Moving forward, we hope to introduce AFYACHAT screening to more communities throughout Kenya and other LMICs, employing more CHWs, and screening more participants to assess the scalability and replicability of this mHealth screening service. A larger sample size and demographic diversity will also allow us to more thoroughly evaluate the generalizability of the AFYACHAT screening tool. AFYACHAT represents a powerful tool to preemptively mitigate NCD risk; however, its clinical impact is restricted unless additional healthcare resources are deployed to support those at moderate to high risk. Knowing that access to healthcare in rural communities in SSA is limited, it is important to develop a comprehensive strategy to encourage follow-up after CVD screening and ensure access and adherence to treatment regimens to diminish CVD.
CONCLUSION
Here we demonstrate that the AFYACHAT mHealth-assisted CHW program can be used for screening of CVD risk in rural Kenya. This screening strategy benefits from the use of low-cost CHWs and a scalable technology, adapted from the WHO risk stratification tool.
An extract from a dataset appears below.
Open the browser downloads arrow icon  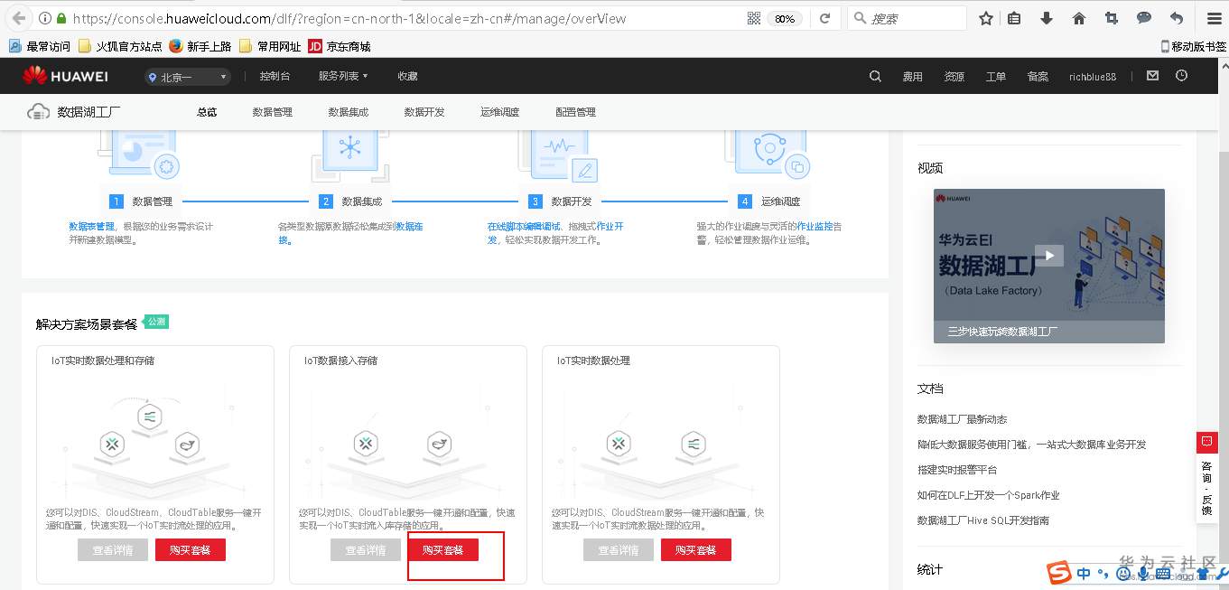click(x=1046, y=17)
The mHealth platform allows for a CHW to perform risk assessments with minimal training. Patients were chiefly satisfied with the service provided and were open to participating in the screening program. Further evidence is required to evaluate the accuracy of the AFYACHAT tool and complementary programs are needed to manage and treat those at-risk.
Acknowledgments
We would like to thank our CHW, Emily Marete, for her efforts attending outreach initiatives to screen all of the study participants. Likewise, we want to thank the Lewa Wildlife Conservatory and Medcan clinic for providing the human, technical and capital resources required for the preparation and execution of this project.
Funding Statement
This project was supported by Medcan clinic. The funder had no role in study design, data collection and interpretation, or the decision to submit the work for publication;Medcan Corporation.
Disclosure statement
The authors have no conflicts of interests to declare.